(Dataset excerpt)

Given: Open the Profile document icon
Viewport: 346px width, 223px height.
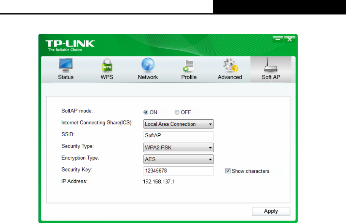Looking at the screenshot, I should [189, 65].
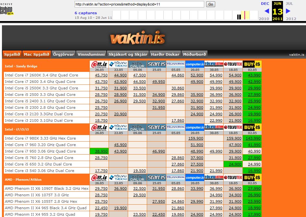The width and height of the screenshot is (306, 217).
Task: Open the Skjákort og Skjáir tab
Action: 128,54
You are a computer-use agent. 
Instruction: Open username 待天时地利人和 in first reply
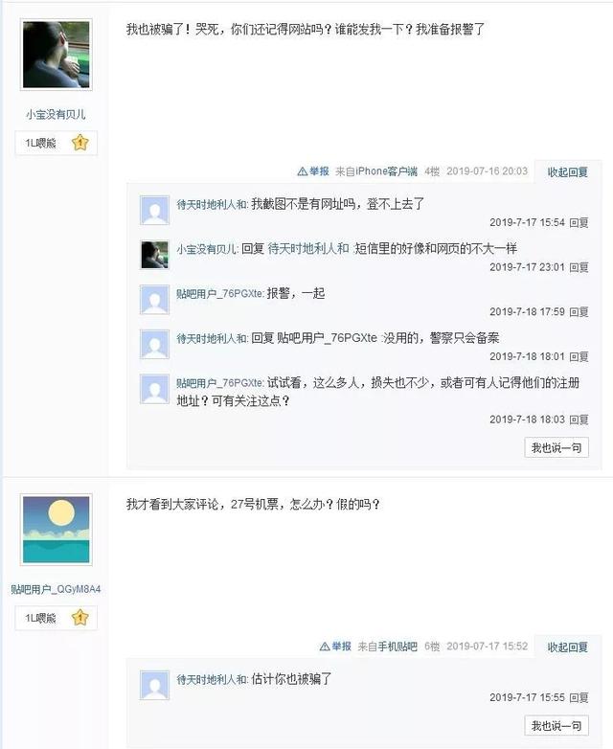coord(212,204)
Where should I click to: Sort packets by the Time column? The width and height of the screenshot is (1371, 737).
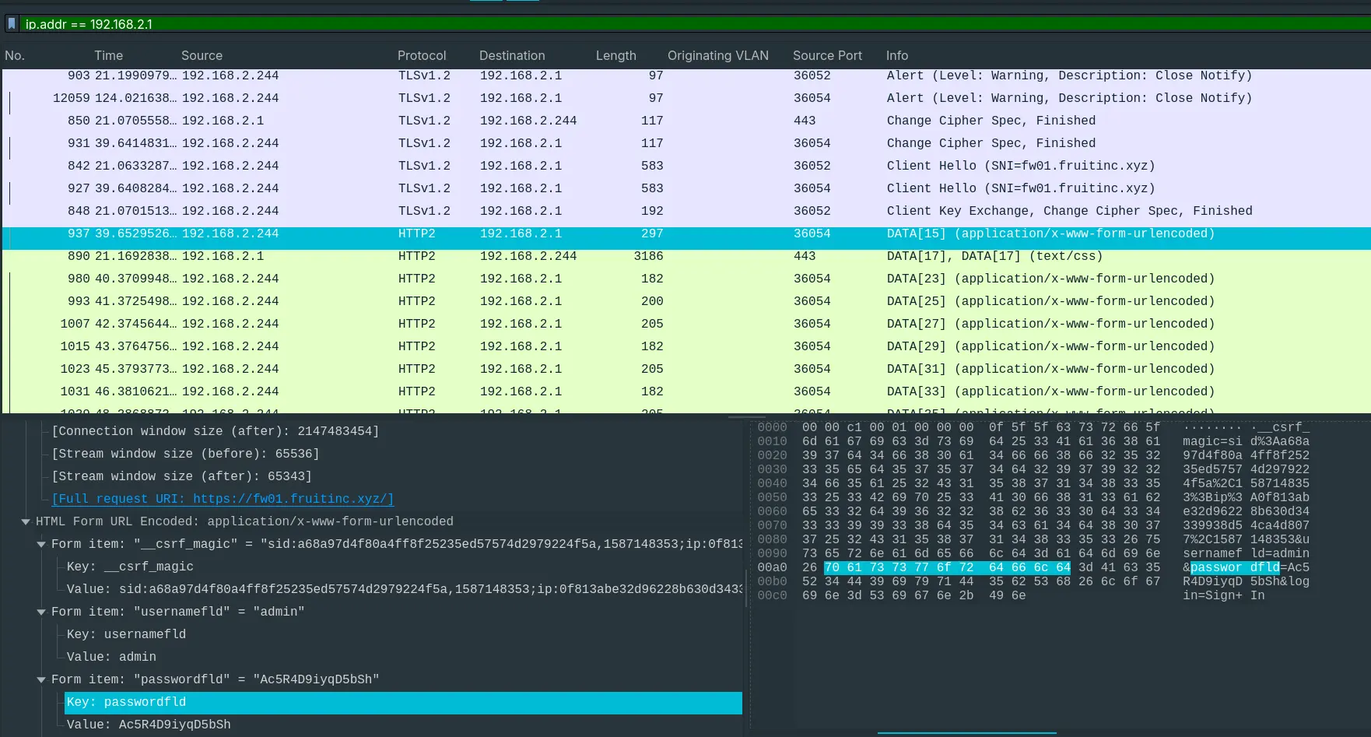click(108, 55)
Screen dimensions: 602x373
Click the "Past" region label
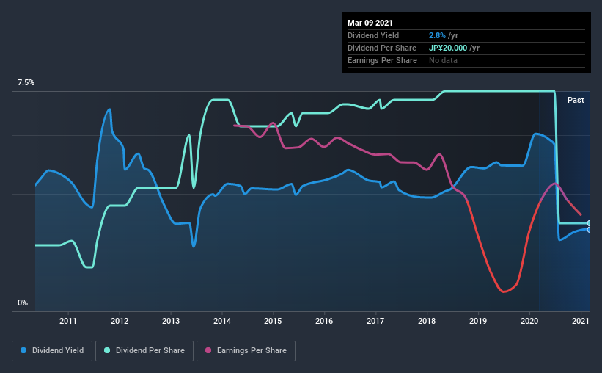tap(576, 100)
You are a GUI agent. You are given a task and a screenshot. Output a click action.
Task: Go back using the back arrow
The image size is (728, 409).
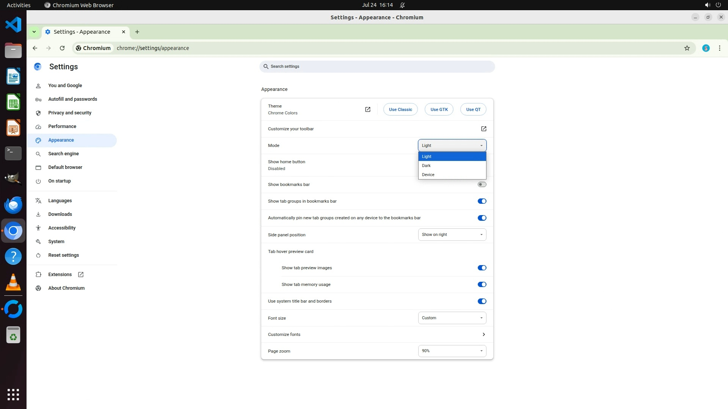pyautogui.click(x=35, y=48)
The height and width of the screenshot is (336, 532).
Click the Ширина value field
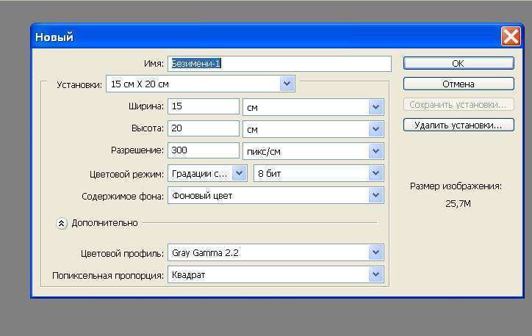pyautogui.click(x=204, y=107)
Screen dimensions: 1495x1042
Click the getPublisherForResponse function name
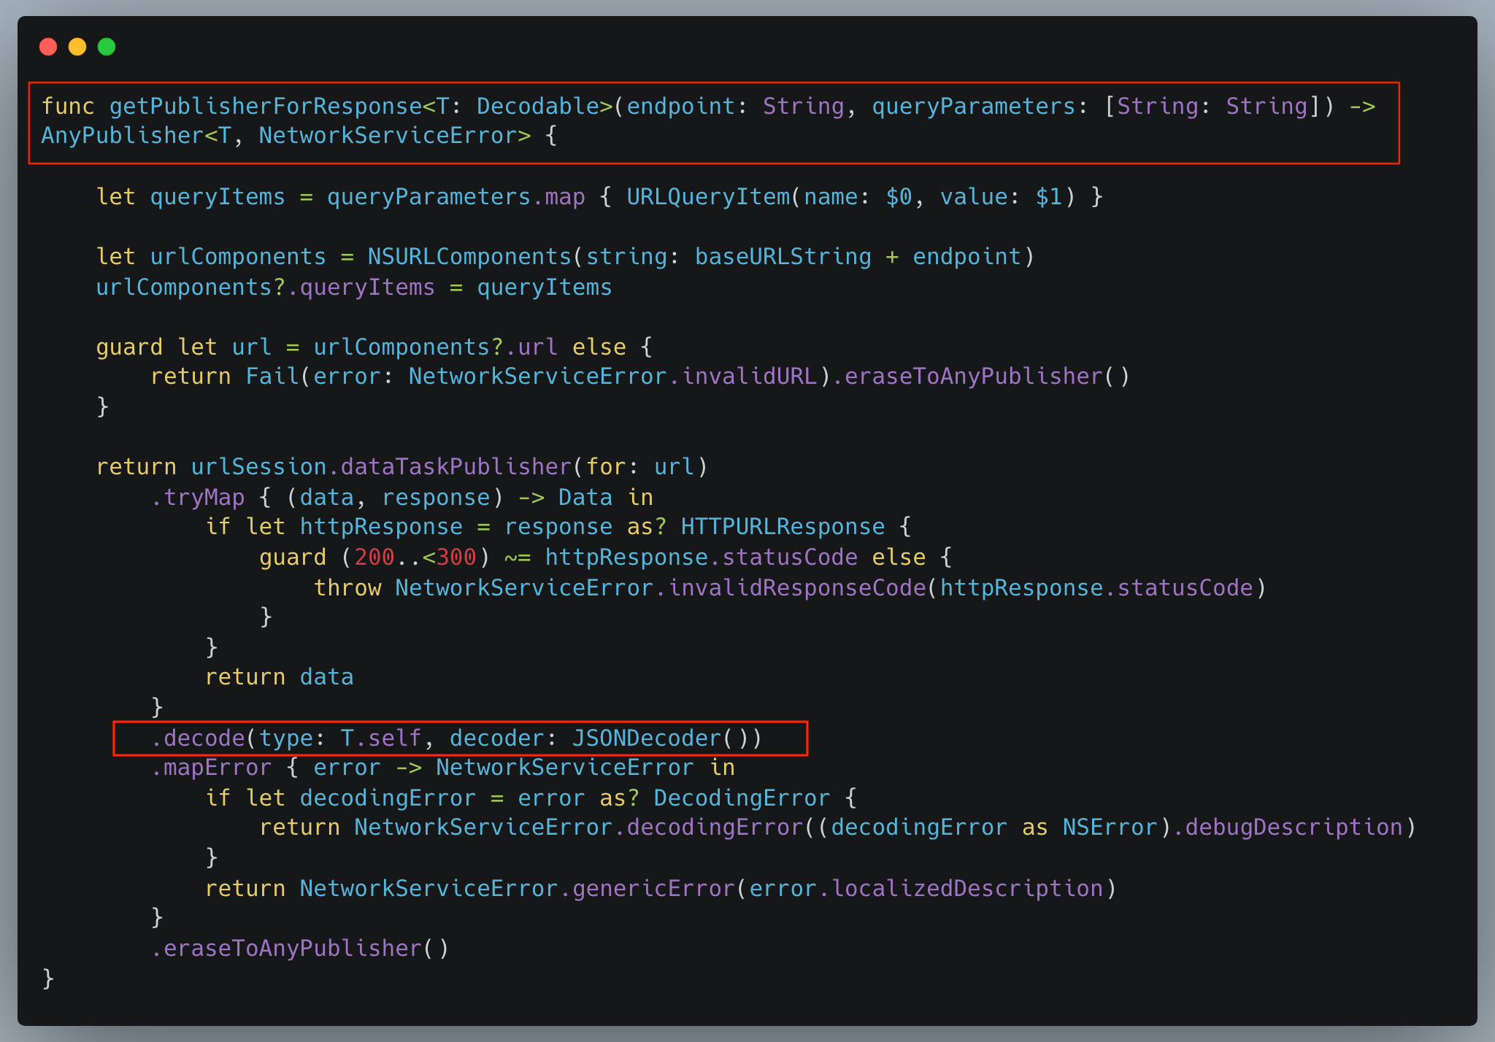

● **Set problem**:
Convert the lines of the entries above into a JSON list of strings, one per line, skipping blank lines. Leave the pictures out.

● **Solution to the exercise**:
[
  "Given: Open the Profile document icon",
  "Viewport: 346px width, 223px height.",
  "Looking at the screenshot, I should [189, 65].",
  "The width and height of the screenshot is (306, 217).",
  "Task: Open the Skjákort og Skjáir tab",
  "Action: 128,54",
  "You are a computer-use agent. ",
  "Instruction: Open username 待天时地利人和 in first reply",
  "coord(212,204)",
  "Where should I click to: Sort packets by the Time column? The width and height of the screenshot is (1371, 737).",
  "click(108, 55)",
  "Screen dimensions: 602x373",
  "Click the \"Past\" region label",
  "tap(576, 100)",
  "You are a GUI agent. You are given a task and a screenshot. Output a click action.",
  "Task: Go back using the back arrow",
  "The image size is (728, 409).",
  "pyautogui.click(x=35, y=48)",
  "The height and width of the screenshot is (336, 532).",
  "Click the Ширина value field",
  "pyautogui.click(x=204, y=107)",
  "Screen dimensions: 1495x1042",
  "Click the getPublisherForResponse function name"
]